Problem description =
Reproduce the listing below word for word, starting at its very first line and ending at the line that contains "I want to click on file-name-label: 1", with both of those lines included.

Records for the exercise =
::::::

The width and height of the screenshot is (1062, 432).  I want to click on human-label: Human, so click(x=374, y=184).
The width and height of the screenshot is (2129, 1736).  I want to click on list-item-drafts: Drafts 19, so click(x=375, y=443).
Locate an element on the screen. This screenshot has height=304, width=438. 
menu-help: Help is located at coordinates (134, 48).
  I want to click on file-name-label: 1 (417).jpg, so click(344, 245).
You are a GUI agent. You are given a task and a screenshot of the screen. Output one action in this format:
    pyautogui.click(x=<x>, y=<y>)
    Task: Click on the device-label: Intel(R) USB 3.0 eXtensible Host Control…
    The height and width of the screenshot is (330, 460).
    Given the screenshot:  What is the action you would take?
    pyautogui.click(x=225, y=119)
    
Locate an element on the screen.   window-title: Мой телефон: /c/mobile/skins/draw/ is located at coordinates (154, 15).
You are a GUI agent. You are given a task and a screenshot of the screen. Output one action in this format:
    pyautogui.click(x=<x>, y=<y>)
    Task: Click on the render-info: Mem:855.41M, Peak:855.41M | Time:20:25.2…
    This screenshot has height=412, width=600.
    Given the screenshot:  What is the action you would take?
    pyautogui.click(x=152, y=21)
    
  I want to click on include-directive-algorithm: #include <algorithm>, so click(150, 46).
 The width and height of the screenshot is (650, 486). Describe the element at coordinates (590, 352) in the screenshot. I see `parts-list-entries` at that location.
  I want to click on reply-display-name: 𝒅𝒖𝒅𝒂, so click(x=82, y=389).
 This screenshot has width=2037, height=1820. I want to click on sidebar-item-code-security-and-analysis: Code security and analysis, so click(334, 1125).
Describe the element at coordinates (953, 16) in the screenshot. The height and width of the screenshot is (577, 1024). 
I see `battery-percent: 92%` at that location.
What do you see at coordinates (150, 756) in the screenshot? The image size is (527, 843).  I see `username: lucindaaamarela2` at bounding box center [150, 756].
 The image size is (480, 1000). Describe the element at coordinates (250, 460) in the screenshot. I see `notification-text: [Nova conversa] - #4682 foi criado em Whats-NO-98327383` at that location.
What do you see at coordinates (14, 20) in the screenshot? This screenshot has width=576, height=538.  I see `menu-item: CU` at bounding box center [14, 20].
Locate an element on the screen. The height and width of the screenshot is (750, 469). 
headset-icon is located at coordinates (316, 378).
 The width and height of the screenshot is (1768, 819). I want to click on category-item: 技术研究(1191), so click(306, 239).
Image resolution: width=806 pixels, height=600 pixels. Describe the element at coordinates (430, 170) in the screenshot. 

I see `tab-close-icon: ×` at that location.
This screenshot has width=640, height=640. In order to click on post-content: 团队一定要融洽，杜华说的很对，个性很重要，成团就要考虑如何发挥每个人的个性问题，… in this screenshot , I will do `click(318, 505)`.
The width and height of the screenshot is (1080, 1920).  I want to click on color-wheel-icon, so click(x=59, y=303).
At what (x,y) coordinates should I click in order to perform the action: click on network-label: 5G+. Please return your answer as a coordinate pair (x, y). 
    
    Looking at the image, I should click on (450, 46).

::::::

Result of this exercise =
The width and height of the screenshot is (1062, 432).  I want to click on human-label: Human, so click(x=374, y=184).
The width and height of the screenshot is (2129, 1736).  I want to click on list-item-drafts: Drafts 19, so click(x=375, y=443).
Locate an element on the screen. This screenshot has height=304, width=438. 
menu-help: Help is located at coordinates (134, 48).
  I want to click on file-name-label: 1 (417).jpg, so click(344, 245).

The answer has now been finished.